Across the country, universities set up tents that accommodate parents who just brought their kids in. For one, Shantou University in Guangdong prepared 28 tents for the move-in period at the end of August, Quartz noted.
Schools are currently divided over tolerance of the practice, which started four years ago at Tianjin University. Independence is part of growing up, but family ties are paramount in Chinese culture.
One Weibo commenter defended the custom (via Whats On Weibo):
“What’s wrong with parents seeing off their kids? Who says it is a sign of their non-independence? When I just went to university, my parents also went with me. They stayed in a hotel, I stayed in my dorm room. After the registration process was finished, we went out to see my new town and new university together. It was like a family trip. I don’t see what’s bad about that.”
The fact that most Chinese families only have one child is also part of the picture. One parent, Eve Zhang, said her daughter, Zhang Yan, has never stayed in a dormitory:
“We were very worried. So her father and I took ten days off and accompanied our daughter to Shanghai. Not until we saw for ourselves that she was settled did we feel relieved.”
Shantou originally let parents stay in classrooms, but they had no beds. Its tent accommodations had mats and air-conditioning, but most importantly, they were free of charge. Hot water and shower facilities were also available.
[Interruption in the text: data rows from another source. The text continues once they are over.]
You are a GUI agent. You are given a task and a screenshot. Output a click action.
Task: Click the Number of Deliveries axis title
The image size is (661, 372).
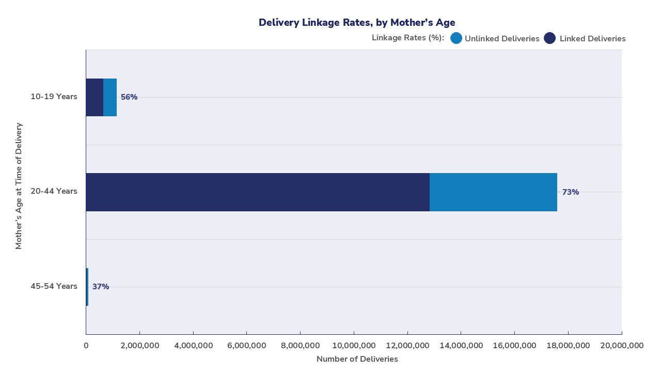click(x=357, y=359)
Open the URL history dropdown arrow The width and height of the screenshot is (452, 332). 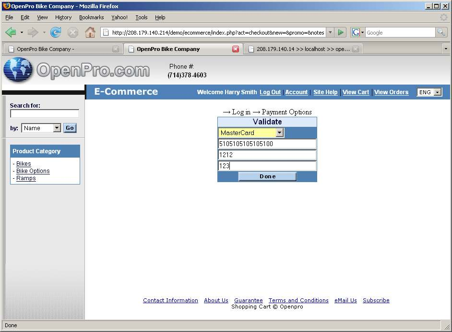click(x=330, y=33)
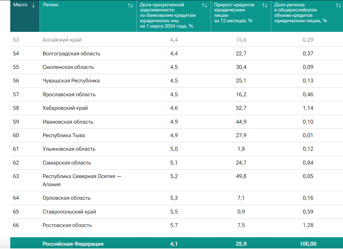The height and width of the screenshot is (249, 343).
Task: Click sort arrows for Прирост кредитов column
Action: 265,5
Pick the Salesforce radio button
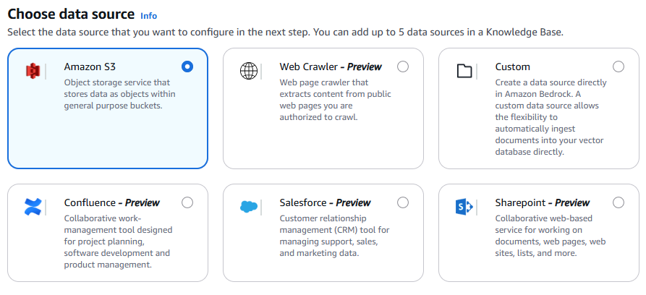 (x=403, y=202)
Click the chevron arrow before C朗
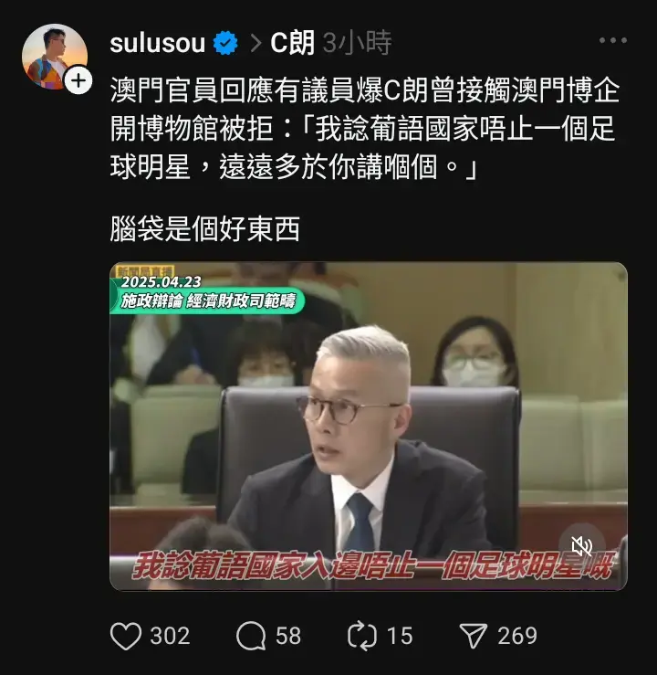The width and height of the screenshot is (657, 675). click(256, 44)
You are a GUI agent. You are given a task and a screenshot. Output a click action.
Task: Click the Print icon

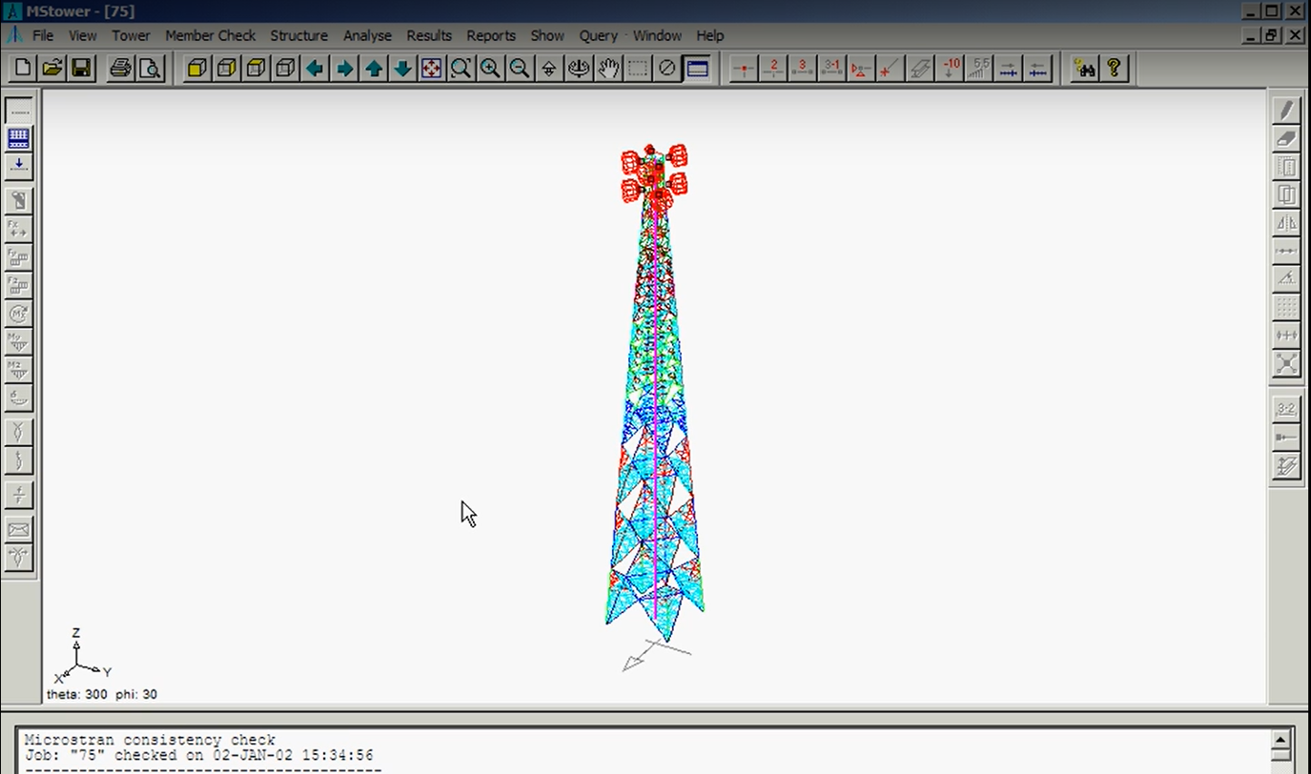pyautogui.click(x=121, y=68)
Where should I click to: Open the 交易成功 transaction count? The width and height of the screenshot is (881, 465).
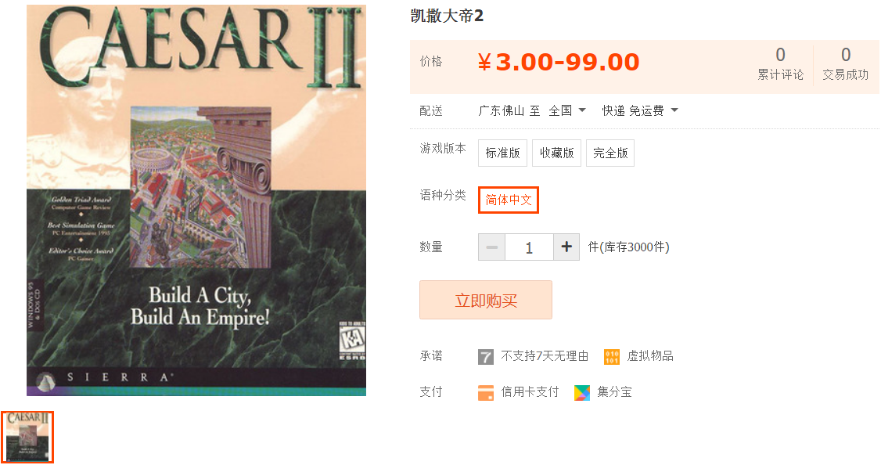click(845, 63)
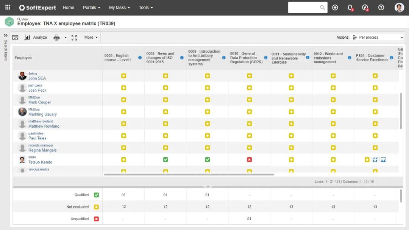The height and width of the screenshot is (230, 409).
Task: Open the app launcher grid icon
Action: click(x=8, y=8)
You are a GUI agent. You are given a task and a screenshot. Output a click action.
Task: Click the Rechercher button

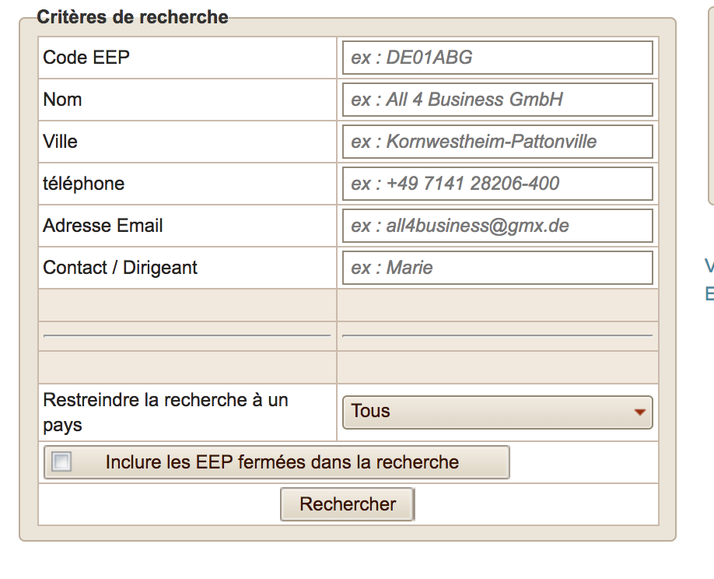[x=348, y=504]
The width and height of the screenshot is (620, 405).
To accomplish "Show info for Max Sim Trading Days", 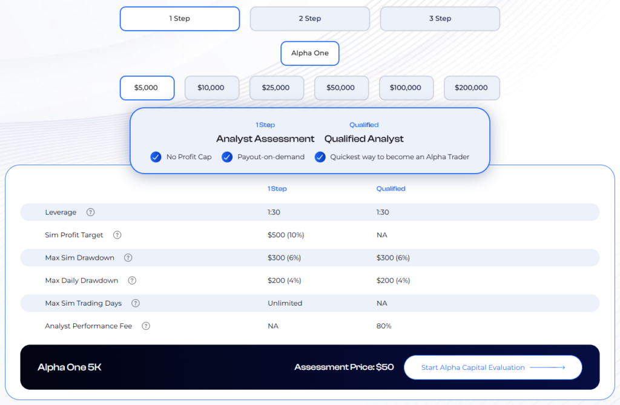I will (x=136, y=303).
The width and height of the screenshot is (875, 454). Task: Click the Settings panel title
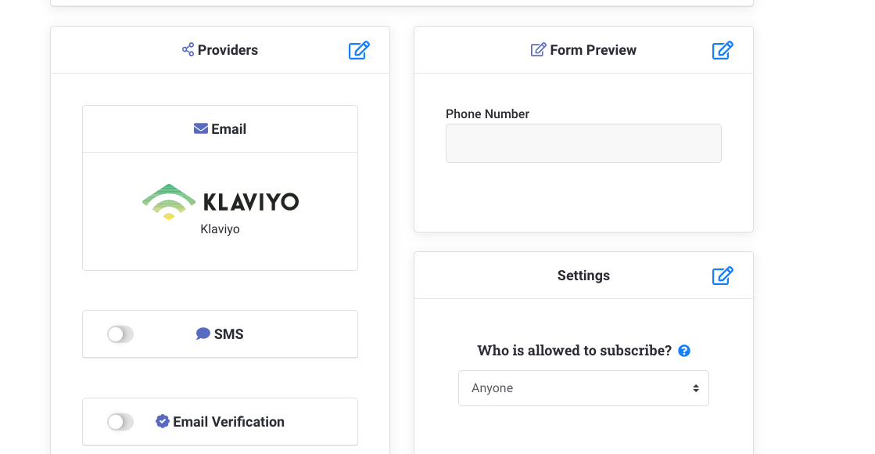coord(583,276)
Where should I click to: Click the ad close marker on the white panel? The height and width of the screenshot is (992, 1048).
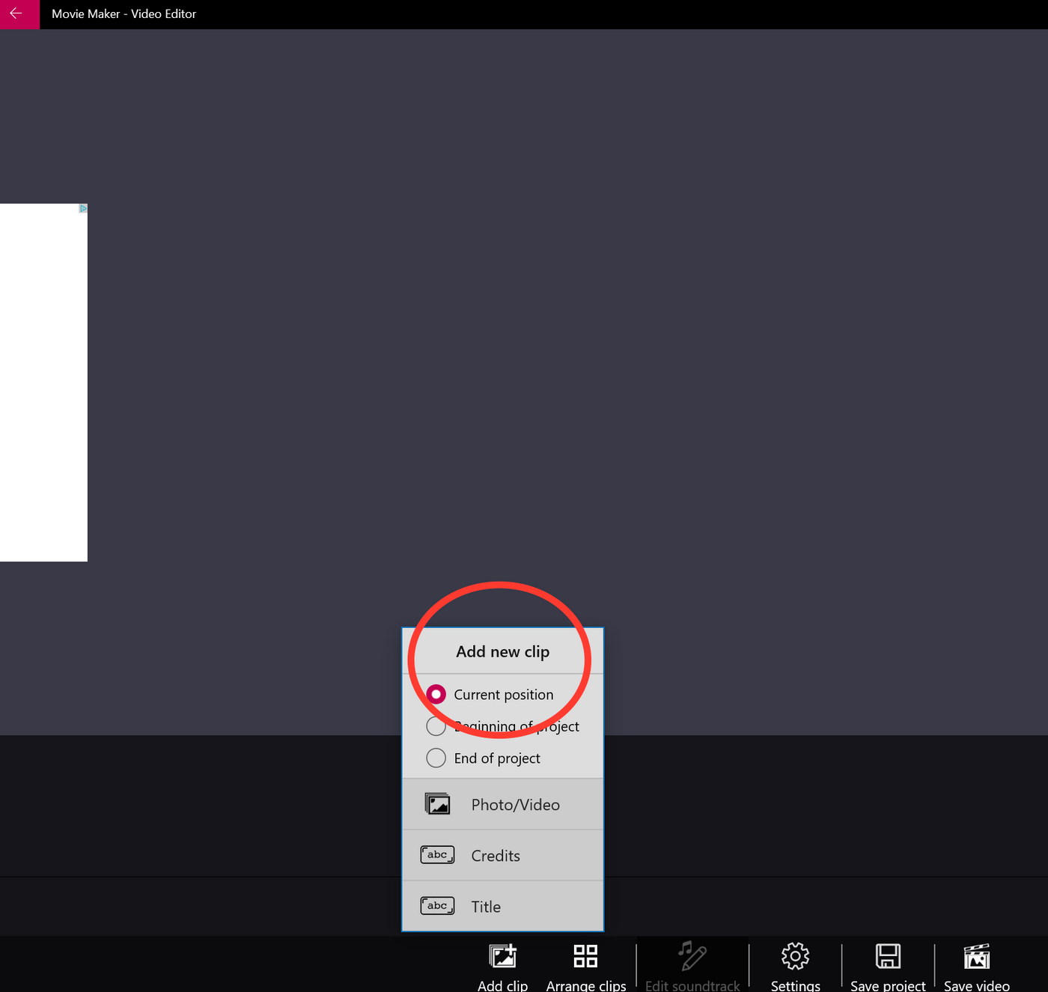click(82, 209)
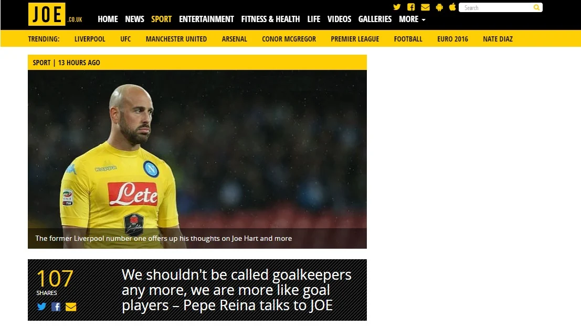Open the Android app icon link
The image size is (581, 326).
click(439, 7)
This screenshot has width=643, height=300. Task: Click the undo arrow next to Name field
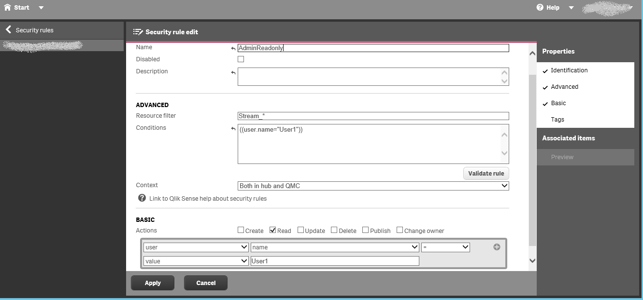point(233,48)
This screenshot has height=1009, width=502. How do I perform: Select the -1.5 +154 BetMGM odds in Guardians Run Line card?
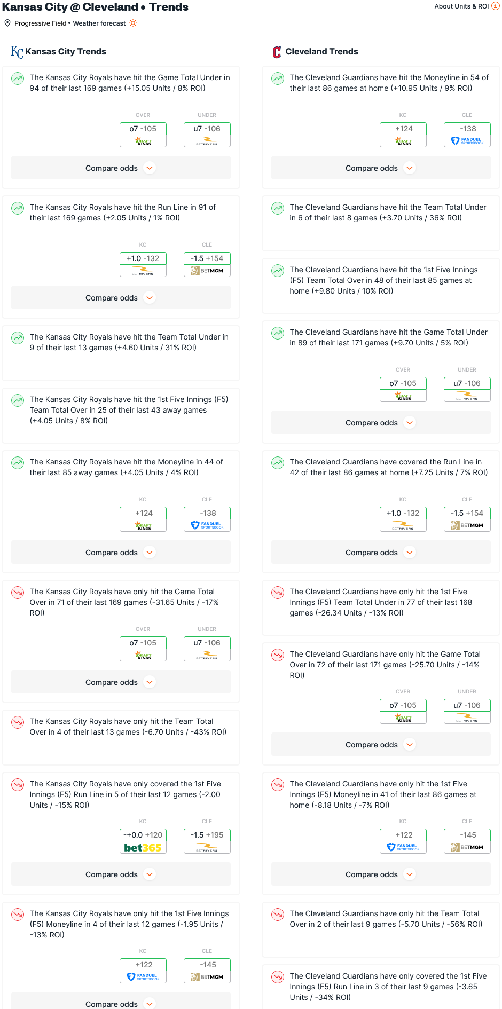coord(467,519)
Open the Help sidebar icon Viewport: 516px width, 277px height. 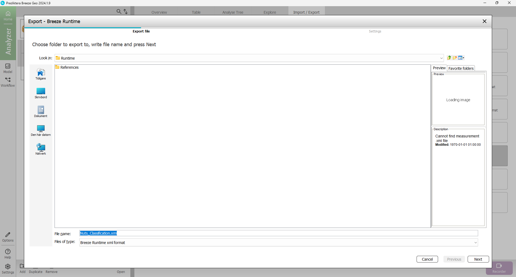pyautogui.click(x=8, y=254)
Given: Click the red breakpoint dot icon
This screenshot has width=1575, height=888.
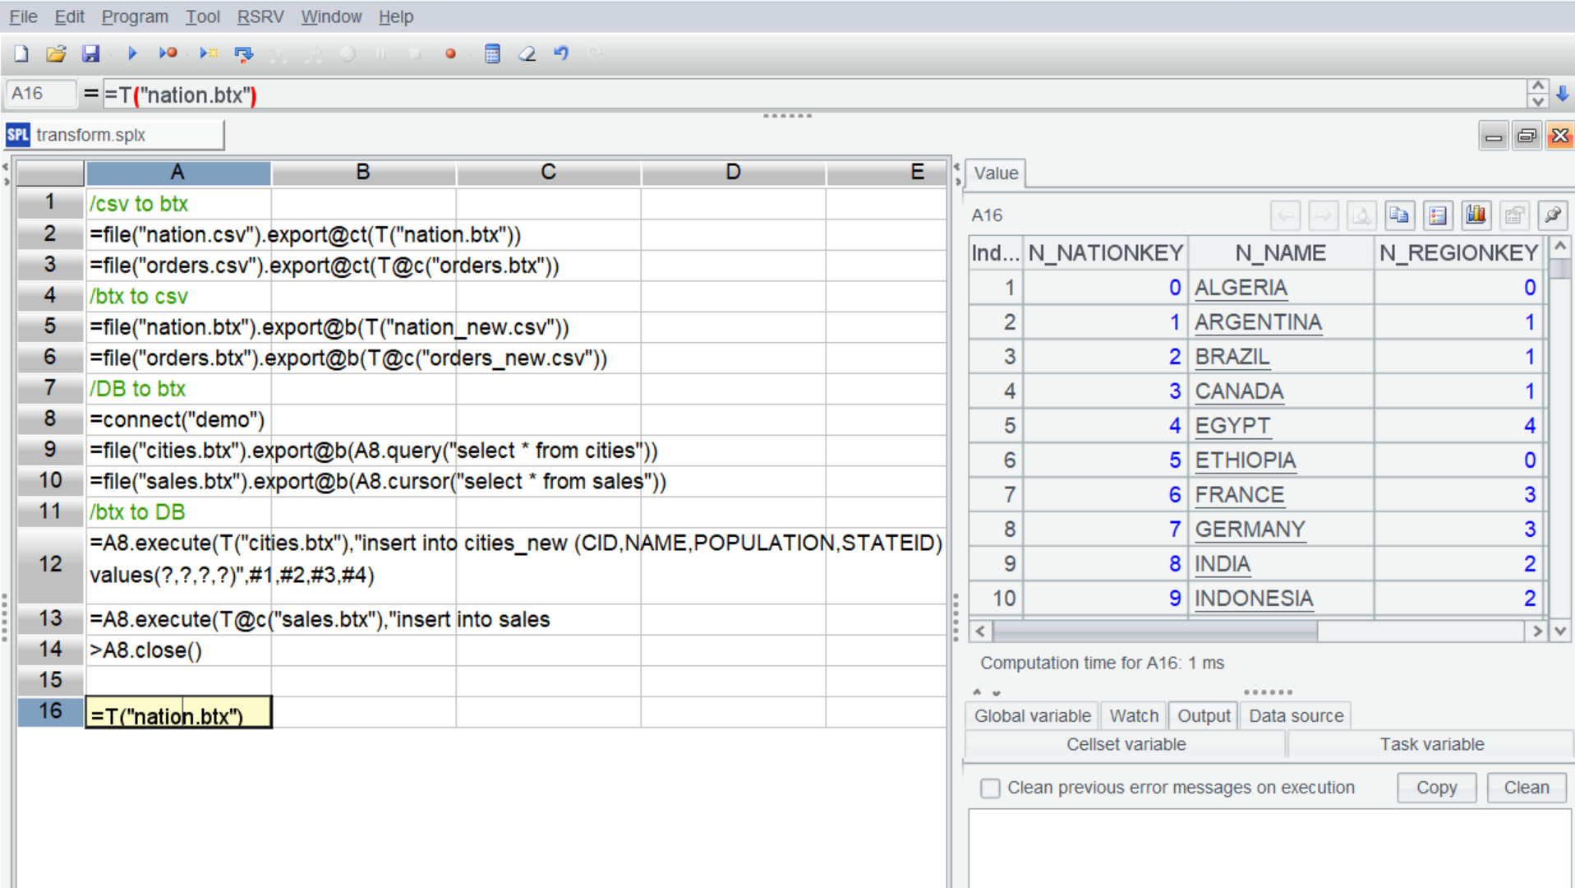Looking at the screenshot, I should pyautogui.click(x=450, y=54).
Two-person tents were mostly shared by couple parents, but sharing with strangers is not surprising. Huang Yiming, whose child was admitted to an engineering program, slept with another person:
“We couldn’t find an affordable and convenient hotel near the school because they were already fully booked, and there were dozens of other parents in a similar situation.”
These parents can’t wait for the holidays, when kids finally come home. But as they leave the comforts of these tents, calling and texting seem to be the most convenient options to keep up.